My interests include the philosophy of artificial intelligence, social philosophy, the philosophy of language, the philosophy of religion, ethics, the philosophy of mind and cognitive science, formal epistemology, and decision theory.

About My Research

In the philosophy of artificial intelligence, I am interested both in issues related to the safety of emerging technologies — for example, approaches to mitigating catastrophic risks associated with advances in machine learning — and in issues of technological fairness, transparency, and governance. I am also interested in questions about consciousness and wellbeing in artificial systems.

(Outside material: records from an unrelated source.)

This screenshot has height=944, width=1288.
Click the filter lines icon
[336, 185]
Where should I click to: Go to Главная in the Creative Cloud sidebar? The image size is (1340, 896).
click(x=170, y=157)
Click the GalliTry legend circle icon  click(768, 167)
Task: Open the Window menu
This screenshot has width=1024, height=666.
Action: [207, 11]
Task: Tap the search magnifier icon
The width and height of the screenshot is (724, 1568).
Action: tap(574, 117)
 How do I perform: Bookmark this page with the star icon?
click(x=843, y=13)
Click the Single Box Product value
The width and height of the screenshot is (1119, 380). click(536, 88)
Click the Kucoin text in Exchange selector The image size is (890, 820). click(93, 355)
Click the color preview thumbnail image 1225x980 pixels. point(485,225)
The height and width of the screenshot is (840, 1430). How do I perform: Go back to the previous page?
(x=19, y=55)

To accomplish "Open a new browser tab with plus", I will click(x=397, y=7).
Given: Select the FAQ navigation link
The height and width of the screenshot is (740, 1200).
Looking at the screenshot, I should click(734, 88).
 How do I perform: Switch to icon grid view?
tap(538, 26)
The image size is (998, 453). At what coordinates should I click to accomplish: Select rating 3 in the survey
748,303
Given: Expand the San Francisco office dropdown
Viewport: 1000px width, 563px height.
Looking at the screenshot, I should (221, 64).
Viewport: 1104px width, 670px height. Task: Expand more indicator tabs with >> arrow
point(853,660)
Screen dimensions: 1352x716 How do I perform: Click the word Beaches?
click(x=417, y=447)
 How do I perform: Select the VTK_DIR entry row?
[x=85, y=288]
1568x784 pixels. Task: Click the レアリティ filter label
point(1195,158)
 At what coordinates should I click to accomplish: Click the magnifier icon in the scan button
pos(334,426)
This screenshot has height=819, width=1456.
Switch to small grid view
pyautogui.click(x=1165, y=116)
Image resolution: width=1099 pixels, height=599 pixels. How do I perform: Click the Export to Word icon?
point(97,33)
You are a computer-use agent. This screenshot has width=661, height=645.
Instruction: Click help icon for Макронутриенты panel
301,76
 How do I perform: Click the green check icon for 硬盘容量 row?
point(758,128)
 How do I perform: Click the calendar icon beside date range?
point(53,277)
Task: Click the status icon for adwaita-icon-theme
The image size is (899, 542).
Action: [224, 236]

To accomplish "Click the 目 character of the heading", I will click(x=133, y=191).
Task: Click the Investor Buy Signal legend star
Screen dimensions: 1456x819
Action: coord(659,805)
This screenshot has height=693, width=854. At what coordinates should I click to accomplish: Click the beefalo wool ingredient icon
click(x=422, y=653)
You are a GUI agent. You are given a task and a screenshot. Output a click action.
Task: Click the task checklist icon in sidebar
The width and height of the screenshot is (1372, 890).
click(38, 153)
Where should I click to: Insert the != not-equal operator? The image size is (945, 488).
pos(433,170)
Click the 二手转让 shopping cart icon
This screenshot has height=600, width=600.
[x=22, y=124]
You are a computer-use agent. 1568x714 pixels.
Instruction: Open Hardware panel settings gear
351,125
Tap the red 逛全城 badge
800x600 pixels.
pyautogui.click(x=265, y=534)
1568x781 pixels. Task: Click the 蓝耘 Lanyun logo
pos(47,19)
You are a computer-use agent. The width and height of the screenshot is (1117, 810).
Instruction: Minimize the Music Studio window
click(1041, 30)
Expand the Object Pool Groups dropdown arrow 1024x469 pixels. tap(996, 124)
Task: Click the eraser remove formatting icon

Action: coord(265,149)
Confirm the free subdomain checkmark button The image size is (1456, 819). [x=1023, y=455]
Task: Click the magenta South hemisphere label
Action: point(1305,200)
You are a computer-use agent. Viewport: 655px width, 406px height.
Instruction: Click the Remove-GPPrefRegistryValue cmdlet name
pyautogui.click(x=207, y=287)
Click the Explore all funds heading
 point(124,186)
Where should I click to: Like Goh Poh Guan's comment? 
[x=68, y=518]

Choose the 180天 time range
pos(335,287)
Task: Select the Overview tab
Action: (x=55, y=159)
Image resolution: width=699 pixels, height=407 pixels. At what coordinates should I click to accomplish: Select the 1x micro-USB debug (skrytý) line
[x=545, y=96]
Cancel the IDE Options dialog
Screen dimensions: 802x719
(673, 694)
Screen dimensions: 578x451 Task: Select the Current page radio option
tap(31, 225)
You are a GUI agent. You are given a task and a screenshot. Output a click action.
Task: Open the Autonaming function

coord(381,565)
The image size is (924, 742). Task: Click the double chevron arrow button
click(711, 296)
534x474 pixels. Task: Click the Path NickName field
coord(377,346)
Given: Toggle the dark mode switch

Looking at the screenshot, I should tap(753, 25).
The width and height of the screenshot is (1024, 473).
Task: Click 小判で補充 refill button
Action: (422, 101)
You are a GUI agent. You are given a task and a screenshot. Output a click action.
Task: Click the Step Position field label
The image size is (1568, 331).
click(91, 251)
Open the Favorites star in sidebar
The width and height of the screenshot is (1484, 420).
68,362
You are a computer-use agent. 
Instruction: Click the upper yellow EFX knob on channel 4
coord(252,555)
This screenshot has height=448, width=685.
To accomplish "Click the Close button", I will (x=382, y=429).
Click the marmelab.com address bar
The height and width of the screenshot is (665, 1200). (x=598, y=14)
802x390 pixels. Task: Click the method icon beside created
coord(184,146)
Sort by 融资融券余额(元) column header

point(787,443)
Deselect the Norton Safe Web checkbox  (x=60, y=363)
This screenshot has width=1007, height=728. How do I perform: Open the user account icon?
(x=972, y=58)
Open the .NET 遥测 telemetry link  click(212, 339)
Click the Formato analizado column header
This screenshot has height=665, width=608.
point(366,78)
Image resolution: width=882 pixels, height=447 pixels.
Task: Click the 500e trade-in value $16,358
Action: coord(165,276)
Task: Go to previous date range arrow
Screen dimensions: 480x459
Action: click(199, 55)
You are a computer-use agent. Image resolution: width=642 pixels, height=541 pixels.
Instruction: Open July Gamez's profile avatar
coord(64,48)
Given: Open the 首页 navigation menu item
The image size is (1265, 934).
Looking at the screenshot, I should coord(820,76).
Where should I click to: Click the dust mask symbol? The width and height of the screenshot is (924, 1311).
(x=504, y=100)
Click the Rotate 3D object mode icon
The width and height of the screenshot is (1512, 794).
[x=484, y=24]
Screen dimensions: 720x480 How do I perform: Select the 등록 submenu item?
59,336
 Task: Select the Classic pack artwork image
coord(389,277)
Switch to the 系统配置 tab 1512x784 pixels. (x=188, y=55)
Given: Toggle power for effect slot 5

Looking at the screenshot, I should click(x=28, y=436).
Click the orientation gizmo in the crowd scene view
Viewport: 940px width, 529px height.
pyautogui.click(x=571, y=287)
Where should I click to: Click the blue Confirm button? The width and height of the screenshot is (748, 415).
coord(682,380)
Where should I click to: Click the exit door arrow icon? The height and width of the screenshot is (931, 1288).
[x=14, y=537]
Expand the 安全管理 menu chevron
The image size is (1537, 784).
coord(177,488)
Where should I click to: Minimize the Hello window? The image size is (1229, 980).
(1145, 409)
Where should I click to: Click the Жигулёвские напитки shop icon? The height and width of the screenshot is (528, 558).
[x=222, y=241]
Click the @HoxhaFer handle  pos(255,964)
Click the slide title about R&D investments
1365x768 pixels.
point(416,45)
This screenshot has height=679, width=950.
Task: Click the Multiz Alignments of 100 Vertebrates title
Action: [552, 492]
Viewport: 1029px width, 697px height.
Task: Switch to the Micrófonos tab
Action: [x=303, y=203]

In social philosophy, I am interested in the metaphysics of gender and the semantics of gendered language, in particular gendered pronouns and words like 'woman', 'man', 'female', and 'male'. I am also interested in exploring the implications of accounts of gaslighting which are purely epistemic in the sense that they do not tie gaslighting constitutively to the intentions of the gaslighter. Such accounts raise the possibility that gaslighting might occur in unexpected domains, for example in certain academic discussions in applied ethics.

In the philosophy of language, my research focuses on semantics, pragmatics, and speech act theory. One of my projects in this area concerns the speech act of assertion, and in particular its dual role as a means of communicating information and a device for undertaking conversational commitments. Another project seeks to understand the semantics of mixed quotation and related constructions and evaluate the extent to which quotation occurs covertly in natural language. A third project focuses on the semantics of slurs and other evaluative expressions. In connection with this third project, I like to think about things like expressivism, illocutionary force, and semantic multidimensionality.